Under Armour® recognized this and re-thought its “Cotton is the Enemy” stance.  Last year it laid down its arms and joined forces with cotton, introducing Charged Cotton® tops and bottoms, and Charged Cotton® Storm Fleece.

“Instead of competing to have three out of the four compression garments [consumers] may have in their closet, we’re now competing for share of the 30 plus garments, many of which are cotton,” says Under Armour®’s Kevin Plank, chairman, CEO and president.  “Or to put it in a more quantifiable measure, we’ve gone from competing for share in a $3 billion category just a year ago, to competing for share in a $12 billion category today.”


Total U.S. sales of men’s and women’s activewear rose to $48.6 billion in March 2011, a 3.2% jump compared to the previous 12 months, according to consumer tracking firm NPD Group Inc.  Globally, the sales of sports equipment, active apparel, and athletic footwear are valued at $315 billion for 2010, which represents a 4% increase over 2009.  And according to the Cotton Incorporated Retail Monitor™, 44% of athletic apparel at retail contains cotton, which represents a significant opportunity for market share growth.

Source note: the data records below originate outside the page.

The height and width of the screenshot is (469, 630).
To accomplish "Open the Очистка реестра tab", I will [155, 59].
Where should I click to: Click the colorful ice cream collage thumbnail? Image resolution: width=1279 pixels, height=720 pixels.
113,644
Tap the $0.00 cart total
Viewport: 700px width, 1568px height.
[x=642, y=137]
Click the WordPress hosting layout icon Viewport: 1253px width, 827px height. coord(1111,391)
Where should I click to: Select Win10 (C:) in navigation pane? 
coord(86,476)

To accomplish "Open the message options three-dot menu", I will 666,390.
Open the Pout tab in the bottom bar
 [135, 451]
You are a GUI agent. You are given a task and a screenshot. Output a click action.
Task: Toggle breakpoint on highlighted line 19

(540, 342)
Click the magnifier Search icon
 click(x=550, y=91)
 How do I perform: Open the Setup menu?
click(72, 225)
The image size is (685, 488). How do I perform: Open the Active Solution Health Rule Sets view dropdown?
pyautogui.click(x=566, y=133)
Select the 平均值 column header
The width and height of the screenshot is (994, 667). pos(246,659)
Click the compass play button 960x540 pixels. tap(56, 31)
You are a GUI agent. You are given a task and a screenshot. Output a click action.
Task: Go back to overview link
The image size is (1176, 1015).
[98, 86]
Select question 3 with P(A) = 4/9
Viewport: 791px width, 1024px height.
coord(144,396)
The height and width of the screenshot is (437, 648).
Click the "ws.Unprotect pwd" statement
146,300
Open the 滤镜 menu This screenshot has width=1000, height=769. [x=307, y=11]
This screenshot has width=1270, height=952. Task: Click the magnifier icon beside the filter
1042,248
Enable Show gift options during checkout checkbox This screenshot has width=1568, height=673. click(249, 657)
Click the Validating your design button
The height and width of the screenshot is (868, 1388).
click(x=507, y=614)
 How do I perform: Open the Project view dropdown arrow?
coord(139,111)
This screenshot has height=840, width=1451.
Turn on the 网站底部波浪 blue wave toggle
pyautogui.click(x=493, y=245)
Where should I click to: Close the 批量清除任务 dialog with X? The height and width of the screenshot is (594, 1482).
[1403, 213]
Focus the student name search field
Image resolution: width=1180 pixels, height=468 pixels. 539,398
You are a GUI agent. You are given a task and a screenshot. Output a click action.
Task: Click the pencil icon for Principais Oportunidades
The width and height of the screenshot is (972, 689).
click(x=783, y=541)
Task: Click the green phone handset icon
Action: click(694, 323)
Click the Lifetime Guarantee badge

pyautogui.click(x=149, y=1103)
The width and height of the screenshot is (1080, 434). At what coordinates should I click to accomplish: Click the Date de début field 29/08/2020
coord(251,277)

“Our performance in apparel year-to-date has helped enable us to pass last year’s full-year revenue number of $1.06 billion in just three quarters this year,” Plank says.  “In the third quarter, we put up a net revenue increase in excess of 40% for the second consecutive quarter.  Third quarter apparel net revenues increased 31%, the fourth consecutive quarter of growth in excess of 30%.”

Plank credits success in Under Armour®®’s two-fold strategy of “innovating to drive better performance product with higher prices in our core, while expanding our reach beyond our core with new products like Charged Cotton.”

Already this season, Under Armour®® has experienced success with its Charged Cotton Storm Fleece, a classic heavyweight fleece made water resistant so that water rolls right off.

“Using cotton opens the Under Armour® brand to a much broader range of athletes,” Plank says.

Under Armour® is competing with other brands like Athleta, Nike, Lululemon, Jockey, and Champion for a share of the cotton lifestyle activewear market.  Some of these brands offer more for women than just tops, bottoms and hoodies; there are pre- or post-yoga skirts and dresses, sparkle tanks, cozy sweaters and more.

The strength of lifestyle activewear during the down economy has caught the eye of more than one designer or celebrity:

  • Catherine Malandrino is working with Lacoste on a spring activewear line.
  • Stella McCartney has a collection with Adidas — and she’s scoring major performancewear points by designing the 2012 Olympic uniforms for Great Britain.
  • Calvin Klein Performance stores and shop-in-shops will be opening in the U.S. and China, carrying active tanks, tees, hoodies and bottoms.
  • Macy’s introduced Ideology activewear with Cheryl Burke of “Dancing with the Stars” serving as the face of the new brand.
  • “The Biggest Loser” fitness expert Jillian Michaels launched an active collection with K-Swiss.
  • Laila Ali, boxing champ Muhammad Ali’s daughter, has signed a multi-year endorsement contract with Marika, serving as spokeswoman across all marketing platforms.

These new collections, though, still have to answer to consumers’ calls for comfort, as the Sports Apparel Survey finds 47% of women and 38% of men rate comfort as the most important aspect of their athletic apparel, followed by fit (26% and 22%, respectively). Among men, other important features include moisture wicking (10%), and breathable (9%). Women prefer that their athletic apparel stretches (17%), is breathable (13%), and moisture-wicking (8%).

As Laila Ali tells Women’s Wear Daily, women want fitness apparel that fit the demands of the modern woman.

“As a former world-champion boxer, I always look for high-performance gear to wear during my intense workouts.  However, as a working mother of two, it’s now equally important for me to have functional workout wear that is also stylish in my wardrobe. This way, I can go from the gym to picking up the kids, without hesitation.”